For what reason I chose Mexican architecture as the platform for my debut jewellery collection (Mexicana) I have no recollection. It was a whole-heartedly instinctive decision. It could have been anything from an ethnic sculpture I saw in a museum to a travel postcard of a Mayan temple that set me off in that particular direction. With No Smoke Without Flowers it was an article I read in an old copy of Vanity Fair that proved to be decisive. “Confessions of an Opium-Seeker” by Nick Tosches explores the romanticized myth of the Eastern opium den with the writer travelling from Hong Kong to the Golden Triangle in search of his smoker’s nirvana.
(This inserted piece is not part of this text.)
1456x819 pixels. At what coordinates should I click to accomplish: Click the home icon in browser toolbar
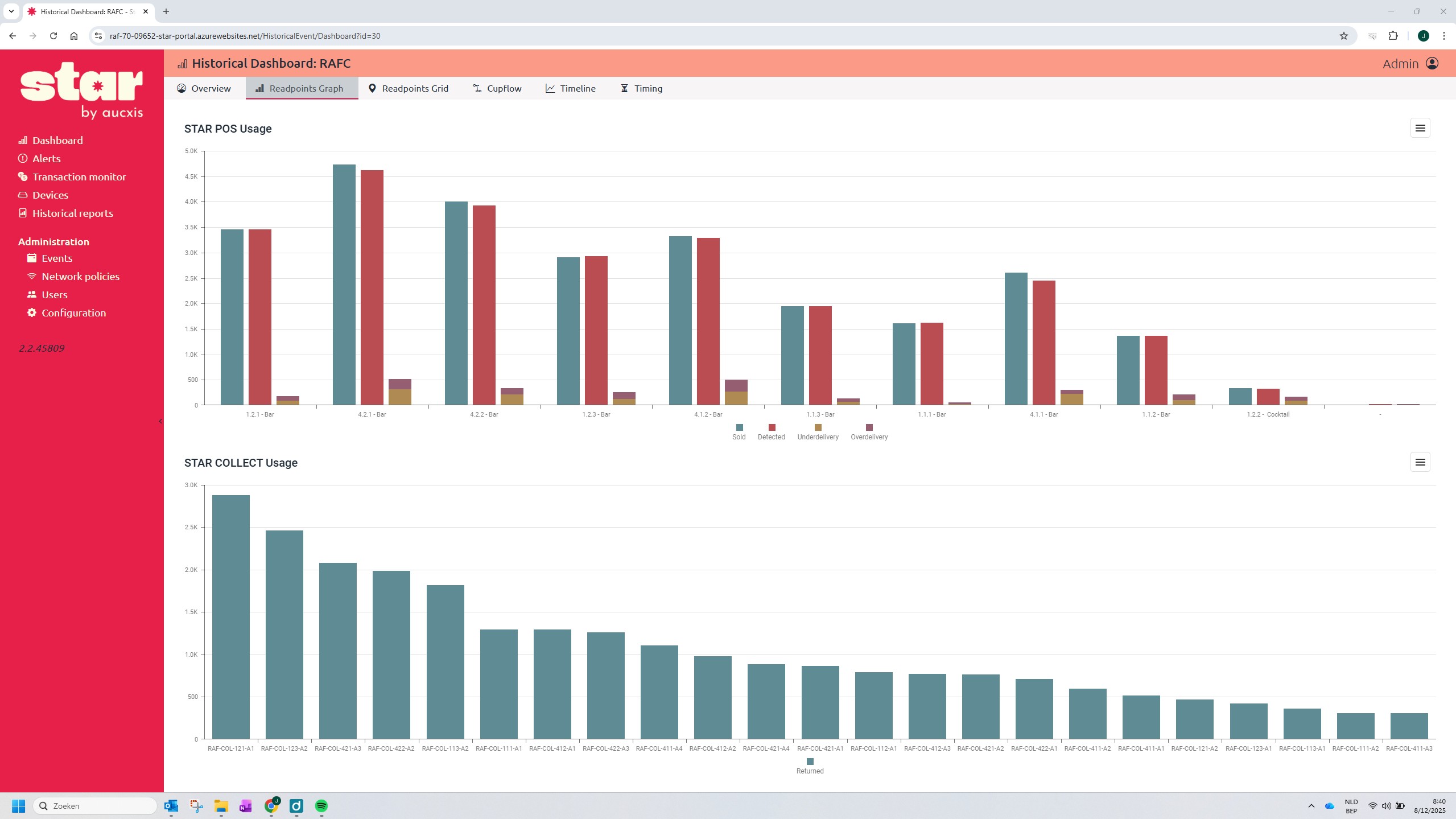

Whilst I have never wanted to smoke opium I found his account to be as addictive as opium itself, and it began in me a quest for knowledge – to learn more about the customs and traditions of the Hua-yan jians or flower-smoke rooms of eras past.
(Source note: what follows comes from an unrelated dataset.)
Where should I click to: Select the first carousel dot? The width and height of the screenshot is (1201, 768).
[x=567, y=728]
Both collections to date have resulted in visual, photographic campaigns that bring to life the very theme I immerse myself in for many months prior to that point. For Mexicana we shot the jewellery on small scale paper models of the Mexican buildings the pieces were inspired by; for No Smoke Without Flowers we styled an opium-den shoot in a studio in London under the brilliant directorship of the photographer Greg Williams who understood the importance of narrative in jewellery. In both cases I feel the campaigns have allowed the viewer the chance to better understand the themes underpinning my jewellery. Without them I feel in part much of the design magic would be lost.
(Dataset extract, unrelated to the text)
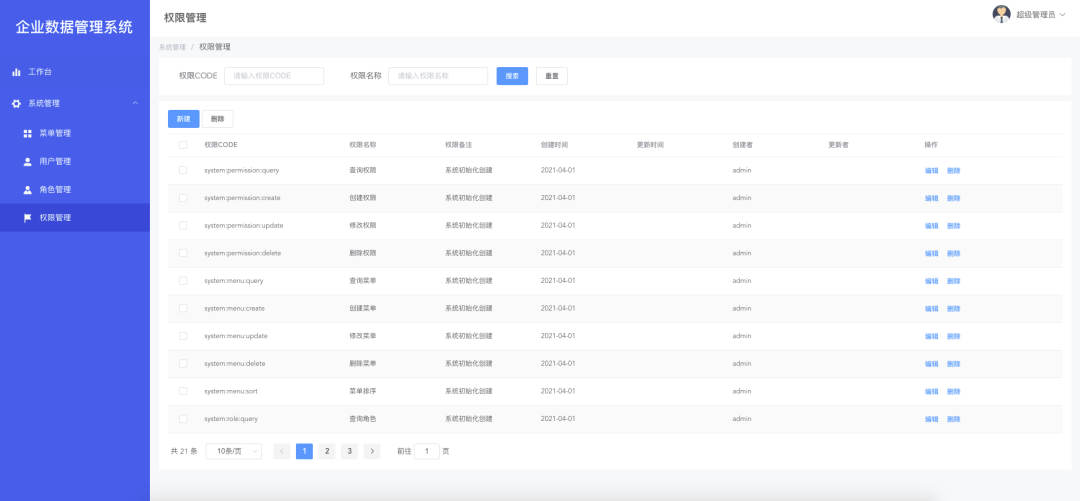
Task: Click the 系统管理 gear icon
Action: click(x=16, y=103)
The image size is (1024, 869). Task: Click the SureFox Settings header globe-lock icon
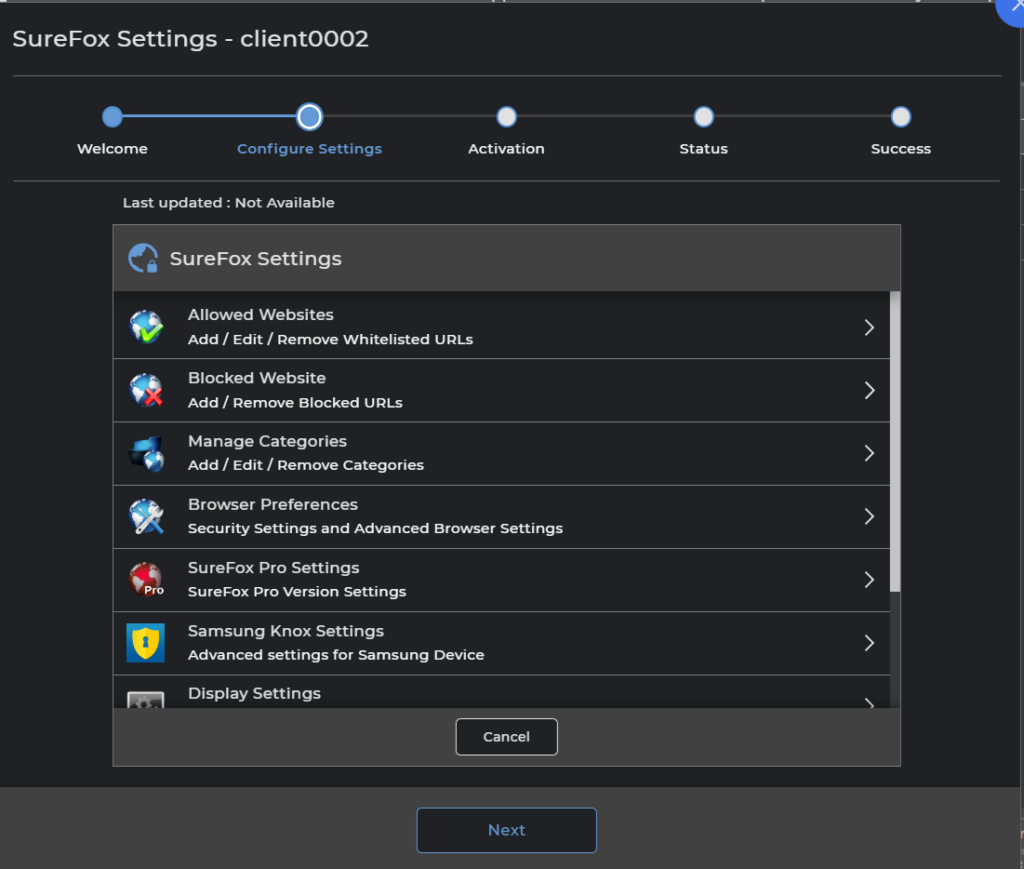pos(143,259)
Of equal importance to the campaign shoots are my sketchbooks. They disclose everything anyone would ever want to know about me as a designer and how I approach each collection from a design point of view. They reveal my working style, the materials I favour when putting pen to paper and my technical conundrums. They lay bare my frustrations, inspirations, muses, thoughts and ideas. It is where I explore colour combinations, play around with stone settings and finalise the names for each of my pieces.
Each collection is tackled differently. With Mexicana, I spent hours visually dissecting Mayan, Aztec and Modernist Mexican architecture in an attempt to uncover a common geometric and decorative language – or Mexican-ness – which I could replicate in the jewellery. It was a continuous process of distilling, simplifying and assimilating. My intention was to create a collection inspired by Mexican architecture and its decorative culture, not a literal translation of it, and for that reason I deliberately avoided any Day of the Dead iconography or overuse of ethnic patterns. With No Smoke Without Flowers I designed the collection based on what might have been found inside an imaginary Chinese courtesan’s jewellery box – the gifts of jewellery she may have been given over time by her admiring customers in the opium den. For this latest collection I chose a variety of carved and richly coloured stones to represent the opulence of the East, whereas by comparison the gems in Mexicana where chosen for their brightness and relationship to the Latin American architecture and land on which the buildings stood.
In which direction my designing will take me next remains to be seen. Sources of inspiration are too frequently found – the merest discussion or flick through a novel is food for thought. We live in a culturally rich and decorative environment in which no jewellery designer with a thirst for narrative could ever grow tired of. Whilst varied in their mediums, the arts such theatre, couture and cinema jointly aim to transport the viewer into another world, and I would like to believe that my jewellery has the potency to do the same – that it has the power to make the wearer believe they are carrying a little bit of Latin history or Eastern opulence each time they wear a Tessa Packard London design.